As often happens between close and caring friends she shared the details of her college days at the University of Massachusetts, in Amherst, where she obtained her several degrees.She was from a Cape Verdean working class family whose mother died when she was ten years old, leaving her father to support his children on one income.

From age ten until she qualified to attend the university she worked, after school hours and during the summers, cleaning houses, cranberry bogging, tending to her younger siblings and dealing with racial bigotry.

Also from an early age she showed an incredible scholastic ability and obtained outstanding grades enabling an easy entry into the university.

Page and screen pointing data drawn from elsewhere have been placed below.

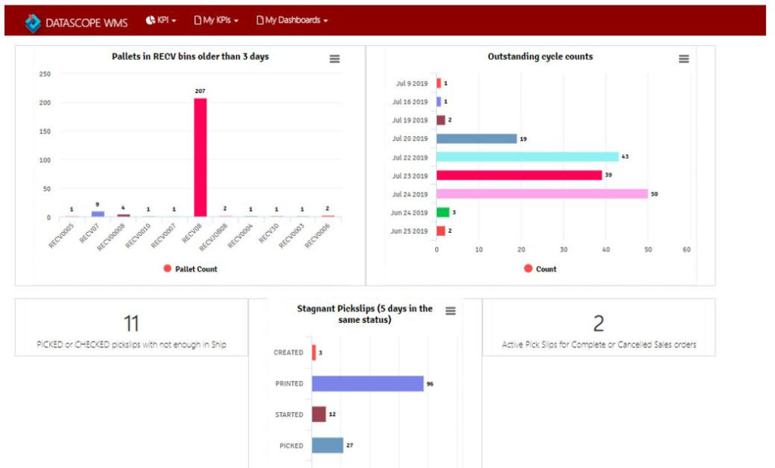Open Stagnant Pickslips chart context menu icon
This screenshot has width=775, height=468.
(x=450, y=311)
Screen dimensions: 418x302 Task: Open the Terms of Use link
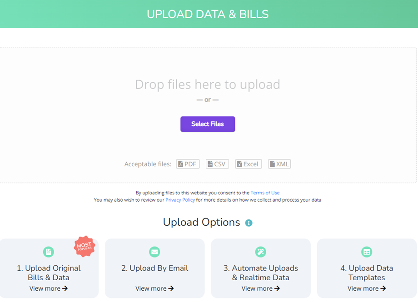[265, 193]
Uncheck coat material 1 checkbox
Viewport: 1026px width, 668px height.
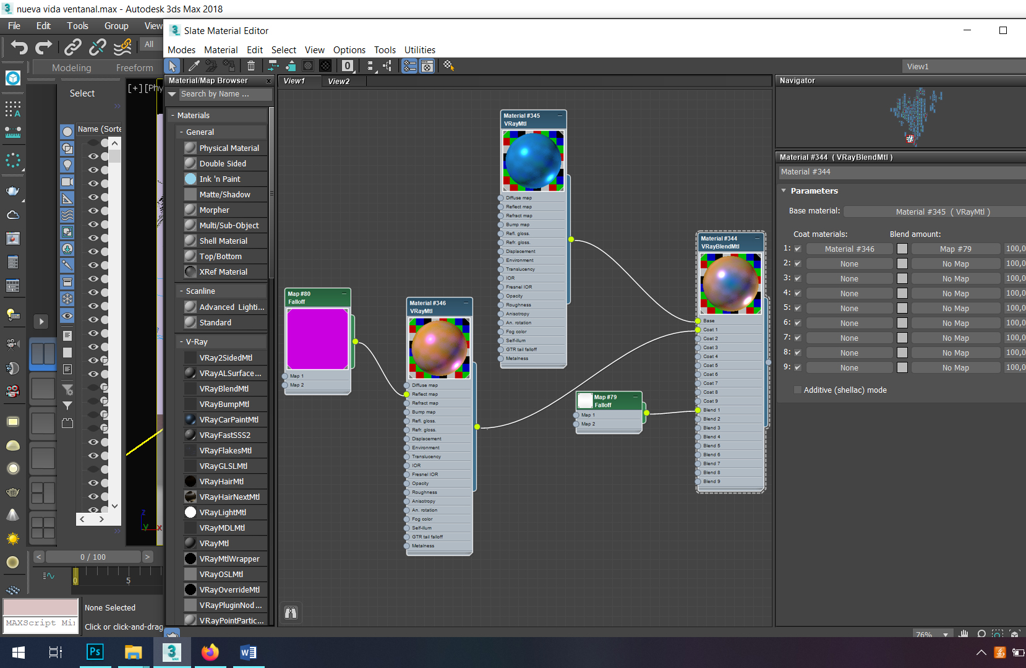[x=798, y=249]
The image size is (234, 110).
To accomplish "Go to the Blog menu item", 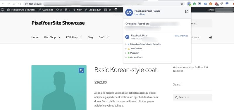I will (90, 37).
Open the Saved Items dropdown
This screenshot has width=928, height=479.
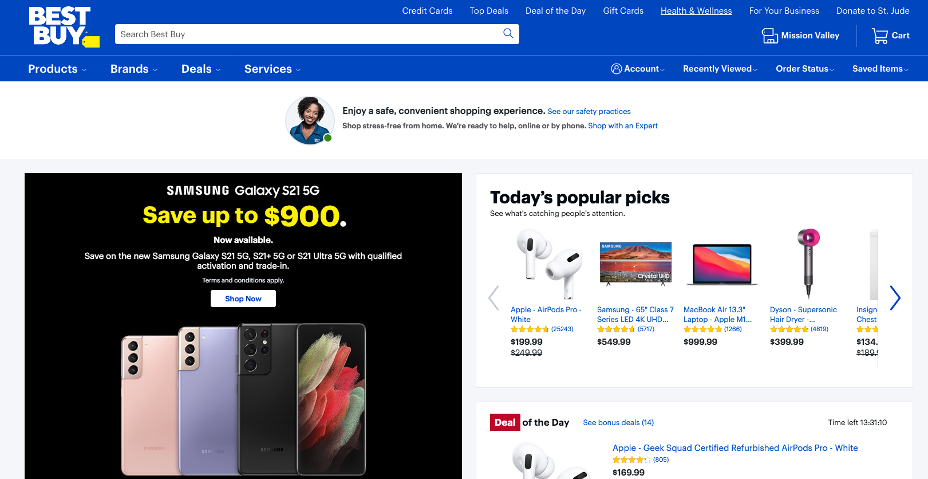(x=880, y=69)
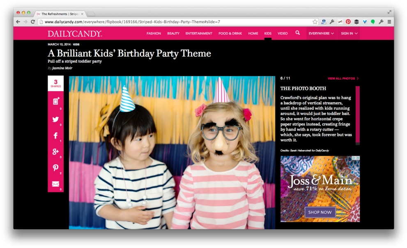Viewport: 407px width, 248px height.
Task: Open the DailyCandy search icon
Action: 298,33
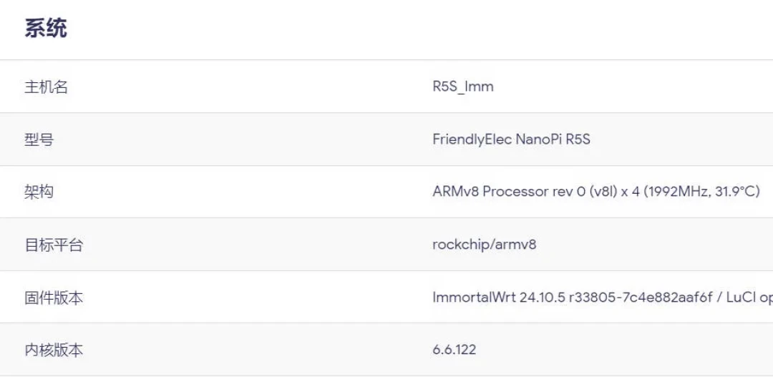Click the 系统 section heading
This screenshot has height=377, width=773.
click(x=46, y=29)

Despite all adversity and lack of monetary assistance she made it through her four years, but not without difficulty nourishing herself on weekends when her school dining card didn’t cover meals. In order to eat on the weekends she would take extra boxes of cereal during the week to have something to tide her over until Monday mornings.

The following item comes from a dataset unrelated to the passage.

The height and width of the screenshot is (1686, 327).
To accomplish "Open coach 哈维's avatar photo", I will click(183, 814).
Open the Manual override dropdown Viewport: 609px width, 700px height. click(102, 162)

I now wonder how many students who can barely cover their tuition, housing and book expenses, are forced to find ways to nourish themselves sufficiently to pursue their studies and dreams.

My friend withstood so many obstacles but she ultimately, with advanced degrees and an abiding concern for struggling students, devoted her career to academia, accumulating honor, respect and most importantly appreciation from hundreds of students.

How many people who have the potential to contribute significantly to our society are denied access to higher education due to the outrageous cost of a college education? And even if the costs for their studies are covered through scholarships or loans, clearly food insecurity ultimately defeats their aspirations.”-Betty Ussach, Dartmouth.